* _PROBLÈMES À RÉSOUDRE_
**A)** Recopiez le passage de l'article sur les entreprises turques en France allant de « Encore peu nombreuses » jusqu'à « accélérer leurs investissements. ».
**B)** Reprenez l'article sur les entreprises turques en France et poursuivez-le après sa dernière phrase.

* _EXTRAIT DU DOCUMENT_
^^^^

Encore peu nombreuses en France, les entreprises turques s'intéressent surtout à la région parisienne. Elles s'appuient sur de puissantes fédérations professionnelles pour accélérer leurs investissements.
La France ne compte qu'une petite cinquantaine d'entreprises turques dont les effectifs cumulés ne dépassent pas 1.500 personnes mais elle les attire puisqu'elles n'étaient que 30 en 2010. Avec des fortunes diverses. Sans remonter à l'échec du distributeur turc Sinan Solmaz dans la reprise du verrier Duralex, l'équipementier automobile Orhan Holding n'échappe pas aux difficultés de son secteur. La firme familiale, dont la filiale française est basée à Poissy (Yvelines) au plus près de ses principaux clients locaux, procède actuellement, sous l'égide du gouvernement, à un audit de son usine Nobel Plastiques de Vitry-le-François (Marne) dont 200 des 460 emplois pourraient être supprimés sur les quatre prochaines années.

^^^^

* _LIGNES DE DONNÉES_
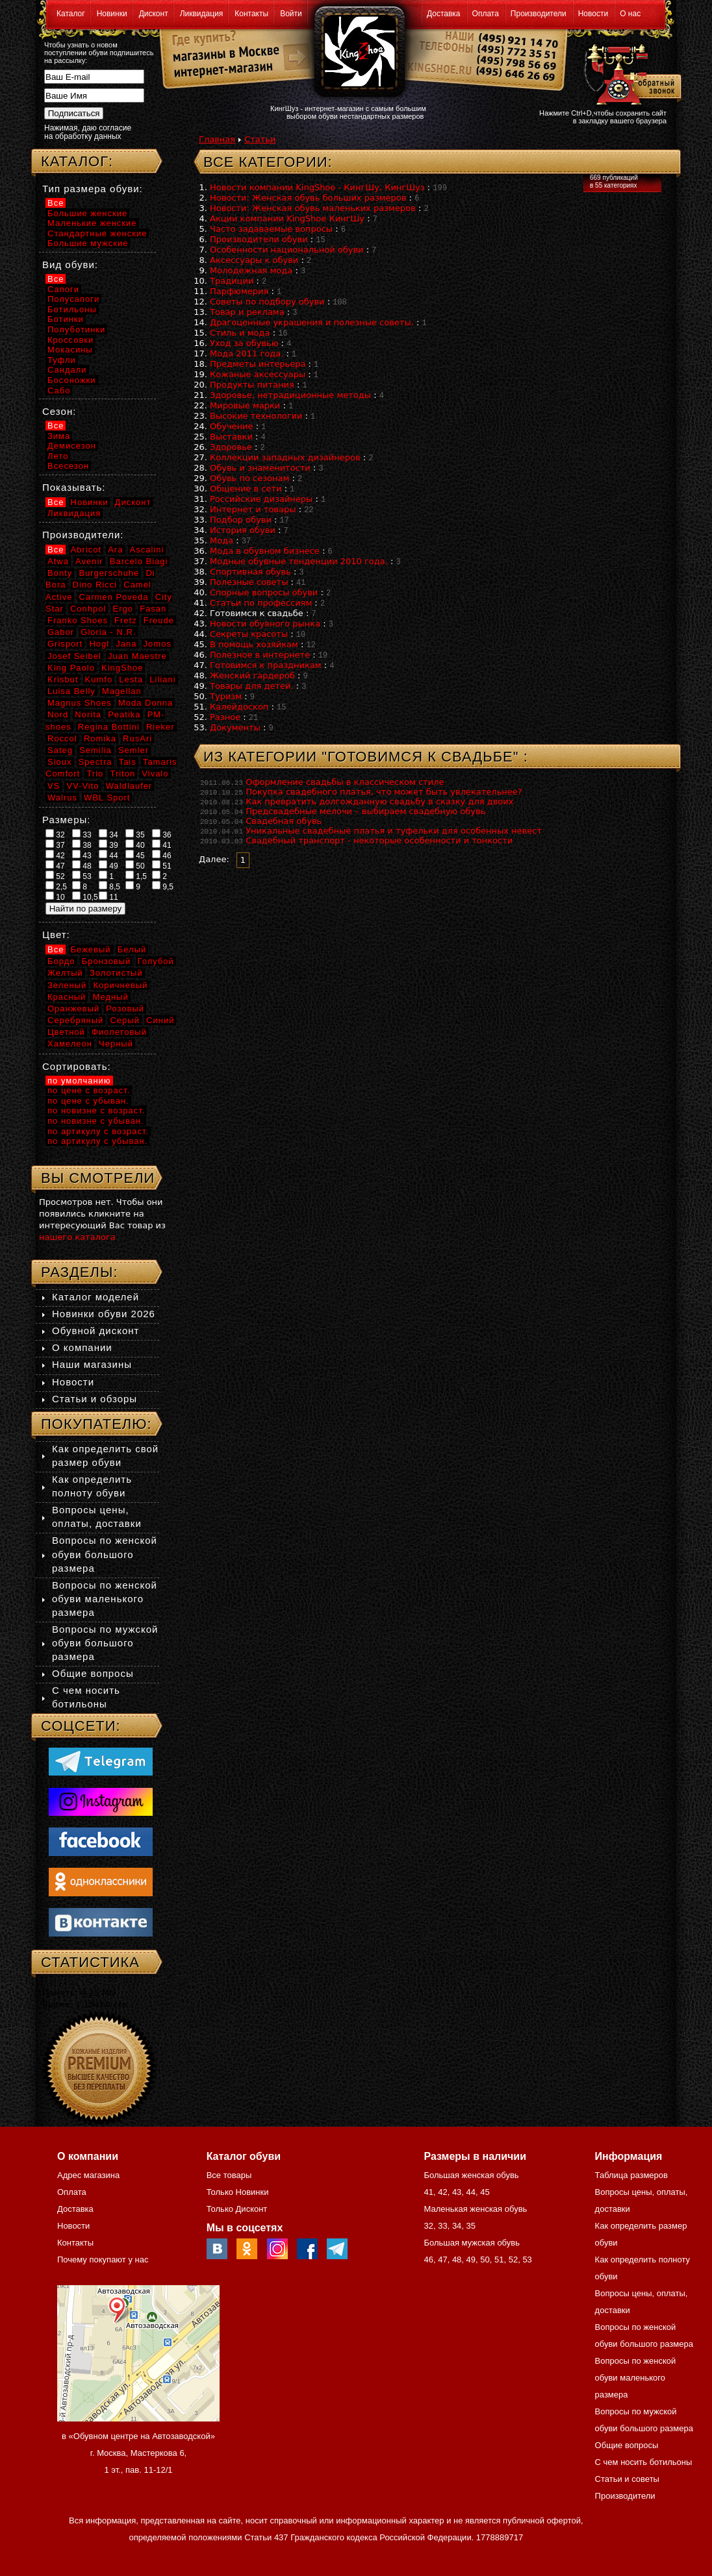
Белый (132, 949)
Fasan (153, 608)
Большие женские (87, 213)
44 (108, 855)
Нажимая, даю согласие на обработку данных (87, 132)
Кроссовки (70, 340)
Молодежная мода (251, 270)
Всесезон (68, 466)
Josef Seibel (74, 656)
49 (108, 865)
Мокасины (70, 349)
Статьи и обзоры (94, 1398)
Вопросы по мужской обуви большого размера (105, 1643)
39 (108, 844)
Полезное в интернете (260, 655)
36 (162, 834)
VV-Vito (82, 786)
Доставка (444, 13)
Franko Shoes (77, 620)
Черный (116, 1043)
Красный (66, 997)
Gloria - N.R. (108, 632)
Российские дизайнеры (261, 499)
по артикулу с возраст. (98, 1131)
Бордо (61, 961)
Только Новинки (238, 2192)
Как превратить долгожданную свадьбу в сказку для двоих (379, 801)
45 (135, 855)
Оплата (485, 13)
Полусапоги (73, 299)
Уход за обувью (244, 343)
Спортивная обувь (250, 571)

^^^^

* _RÉPONSES CI-DESSOUS_
**A)**
Encore peu nombreuses en France, les entreprises turques s'intéressent surtout à la région parisienne. Elles s'appuient sur de puissantes fédérations professionnelles pour accélérer leurs investissements.

**B)**
Cela n'a pas empêché un autre équipementier automobile turc, Martur, d'installer un centre de recherche à Vélizy-Villacoublay (Yvelines) pour développer des composants de sièges auto. Il pourrait embaucher à terme une soixantaine de personnes. Pour sa part, le constructeur d'autocars et de blindés Otokar, filiale du conglomérat Koç, a implanté son siège Europe à Roissy (Val d'Oise) avec la ferme volonté de développer ses parts de marché dans les bus urbains et le ramassage scolaire. Le même conglomérat Koç est également présent en France depuis une vingtaine d'années avec son groupe d'électroménager Beko. Son concurrent Vestel dont les activités s'étendent à l'électronique grand public, s'est lui aussi implanté en France pratiquement en même temps.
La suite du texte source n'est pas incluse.